If the rap sheet indicated a criminal record, I would ask the client about it to get his version of the dispositions that were not recorded. I would go over the information from the pre-trial agency report and ask whom I might contact to verify anything that could aid the client. I would ask whether any of his family or friends were in court so that I could talk to them.

I would also ask his version of the charged crime. I did this for several reasons. The judge would only have the prosecution’s version, and for plea-bargaining and bail-setting reasons, I might want to indicate the defendant’s alternative as to what happened. And getting the client’s version could be important for starting an investigation. If the arrested person indicated that he had an alibi–that is he was at some other place than the scene of the crime–it would be important to seek out and interview witness who might confirm that alibi. If the crime arose out of some sort of altercation, it was important to interview those who witnessed the altercation to learn their version of the event. Time mattered. Witnesses became harder to find the longer the search for them was delayed, and their memories often became less useful as time elapsed. For example, if I asked where you were and who you were with yesterday at 6PM, you could probably tell me. If I asked where you were and who you were with at 6PM three weeks ago, your answer might not be as certain. Add to that the fact that many people who might be witnesses lead what might be called irregular lives that make it difficult to recall actions from weeks or even days before. In short, prompt witness interviews were essential. A delayed investigation might lose evidence entirely. For example, many surveillance cameras erase or record over what had been recorded in the last week or so.
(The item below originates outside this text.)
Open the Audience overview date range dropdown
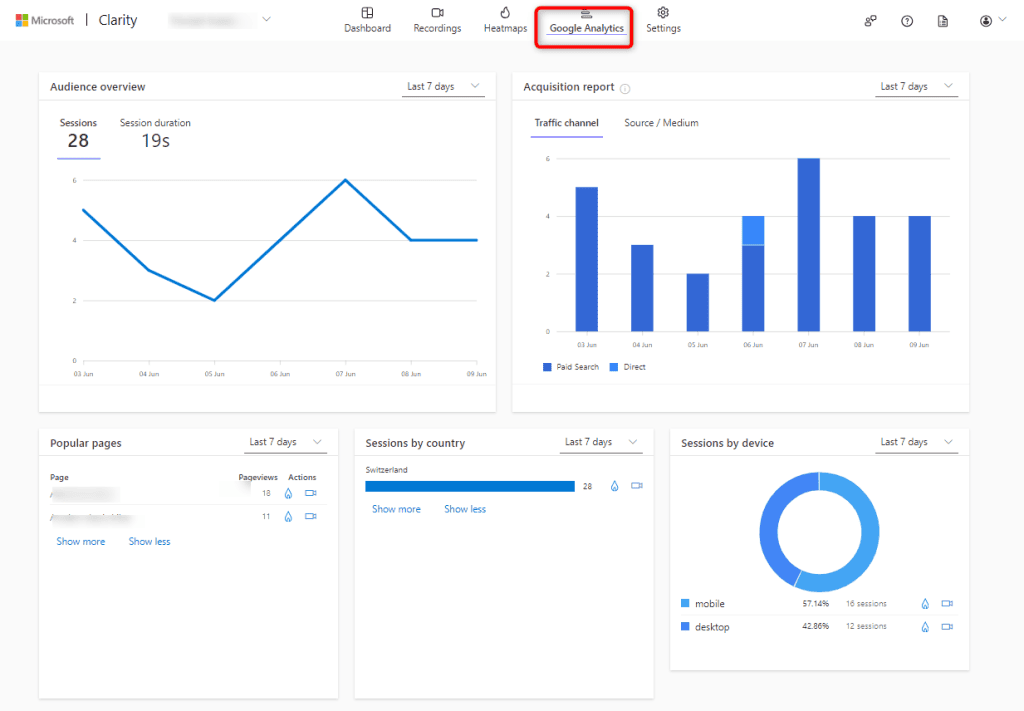 tap(443, 86)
If an investigation seemed beneficial, I would ask investigators that were on staff to do so in the coming days, or if I had the time, I would do it myself or in conjunction with an investigator. But that depended on what the client said, and clients were seldom fully forthcoming in these initial interviews. That was hardly surprising. The client had met me only moments ago. He had not selected me. He had little reason to trust me. I could tell him that anything he told me was confidential, but surely few of the clients were aware of the attorney-client privilege. And somehow talking with bars between us with others around was hardly conducive to building up the bond often necessary for forthright conversation.
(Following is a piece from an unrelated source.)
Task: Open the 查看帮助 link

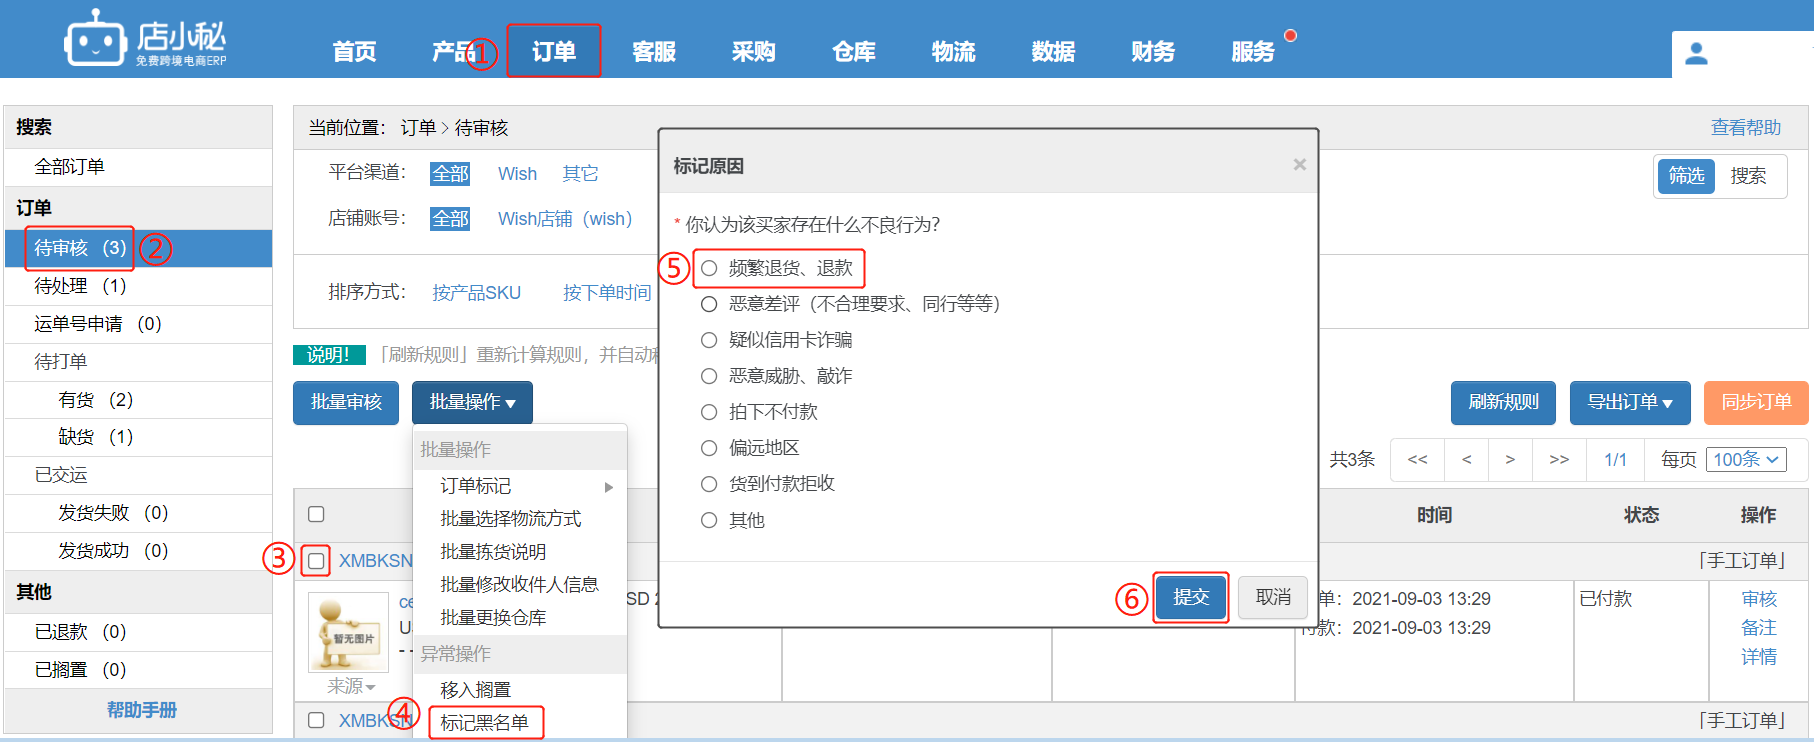Action: pos(1745,128)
Now add to these difficulties what the client had gone through in the day before we had met. He had, of course, been arrested, and, whether deserved or not, an arrest is traumatic. This meant a person was handcuffed, often in a public place or in front of family or friends, also traumatic. He was ordered and moved around—into a police car and into several different police stations. He had been placed in one cell and then moved to another and probably another. He had not been alone in these lockups but with others who may have been weeping softly or who appeared threatening. If he had to have a bowel movement, he would have had to pull down his pants in front of strangers and sit on a seatless toilet. (I have known some arrestees who soil their pants instead of doing this.)

From the time of the arrest until arriving incourt, the arrested person probably desired sleep, but sleep could only have been grabbed in a cell without beds. A metal bench or the floor would have been the only place for sleep, but that rest was unlikely with others around who may have been violent or mentally disturbed or simply talkative. After a day like this, when fear and anxiety and degradation have been ever-present, it is not surprising that many arrested people are not exactly loquacious when they first meet their appointed attorney.